Please reproduce the entries between the lines holding "Where should I" and "point(156,602)", inclusive, keeping their requests unchanged and rescaling every coordinate in the answers by 1.85, rounded to whole numbers with halves going up. Give only those lines.

[Dataset excerpt]
========================================================================

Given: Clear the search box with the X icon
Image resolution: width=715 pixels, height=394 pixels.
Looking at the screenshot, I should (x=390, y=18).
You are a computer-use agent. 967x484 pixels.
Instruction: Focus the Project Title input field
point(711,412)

========================================================================

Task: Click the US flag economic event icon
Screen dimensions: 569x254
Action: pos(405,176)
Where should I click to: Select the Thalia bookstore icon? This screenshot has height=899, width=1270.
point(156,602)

========================================================================

- **Result of the exercise**:
Where should I click to: Select the Thalia bookstore icon? This screenshot has height=899, width=1270.
point(289,1114)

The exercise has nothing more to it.